If yes, for an average 12V @ 1000 hours bulb it would take a mere 3.85 microseconds to burn out @ 100V
 
I don't think that the formula would be maintained at such an extreme voltage.

For one thing, the filament wouldn't have time to get to an even temperature.

The more important feature here is that the inductances that produce the pulses don't have enough energy to heat a filament significantly. One of the standard methods of protecting electronics from pulses like those is to add a transient voltage suppressor (TVS) in parallel with the device. That works because the TVS can divert the current and keep the voltage lower. A filament lamp will keep the voltage down just as effectively.
 
That's good news then. At least for the faster transients. Any comments for the much slower load dump - up to 400 ms, down to 0.5 ohm Ri, up to 100V peak ?

A filament lamp will keep the voltage down just as effectively.

I would assume only when placed in series with the circuit to protect and only when it's resistance is considerably larger than that of the circuit to protect. Could you elaborate on this please ?
 
That's good news then. At least for the faster transients. Any comments for the much slower load dump - up to 400 ms, down to 0.5 ohm Ri, up to 100V peak ?



I would assume only when placed in series with the circuit to protect and only when it's resistance is considerably larger than that of the circuit to protect.
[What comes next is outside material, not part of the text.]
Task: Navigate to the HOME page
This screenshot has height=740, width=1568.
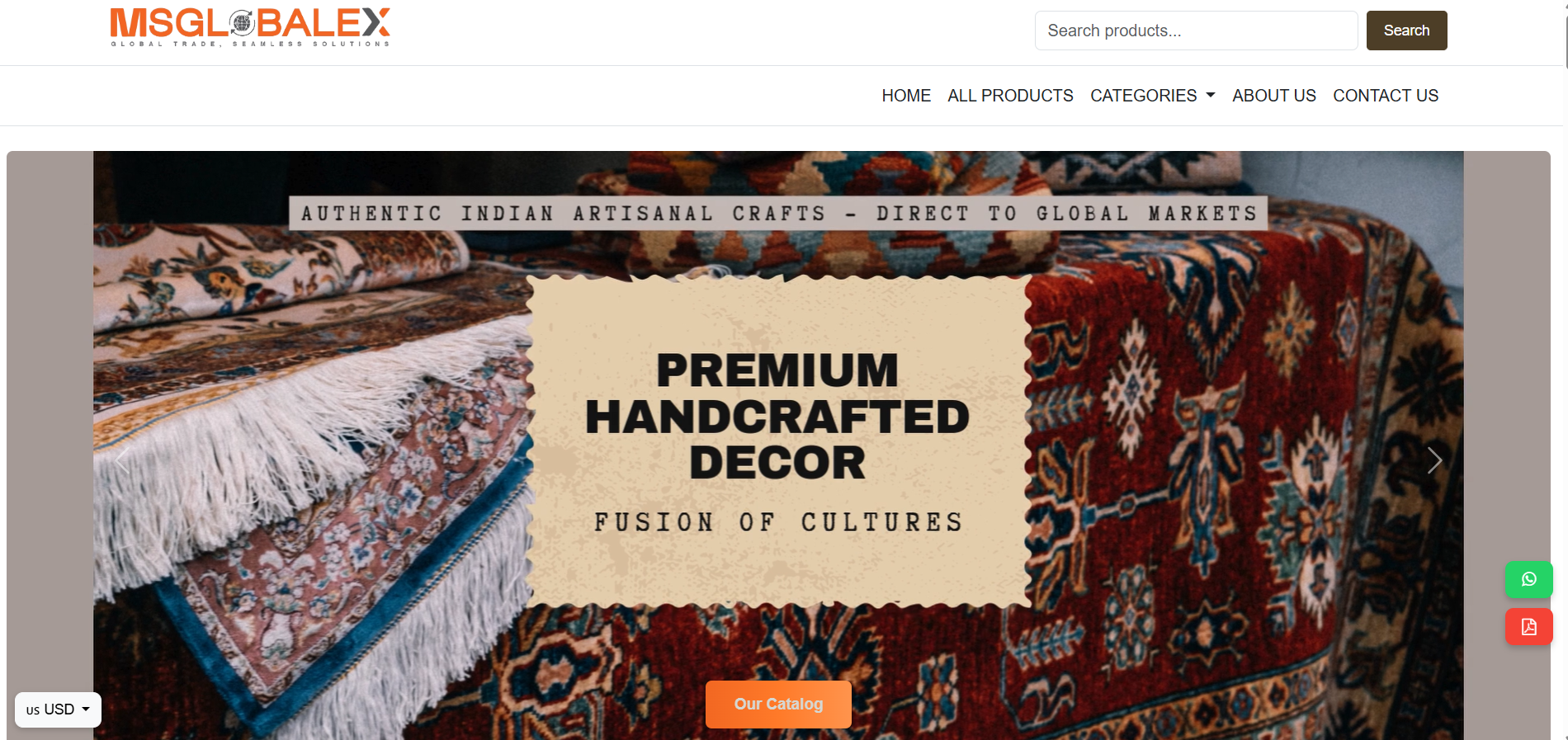Action: tap(906, 96)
Could you elaborate on this please ?
The fast transients that produce more than 100 V come from the inductance of the wiring or of other loads. There isn't a lot of energy in those, so if there is a significant load like a filament light (or a TVS) in parallel, the peak voltage will be significantly reduced.

Load dump is a different thing entirely. When load dump occours, the energy comes from the engine, and a load such as a small filament bulb won't reduce the voltage much, so there is a risk that they will be blown by a load dump.
 
Where there is a high-impedance supply, extra elements in parallel will cause the voltage to be reduced. The high-voltage pulses come from comparatively high impedance sources, so it doesn't take a lot of current to reduce the voltage.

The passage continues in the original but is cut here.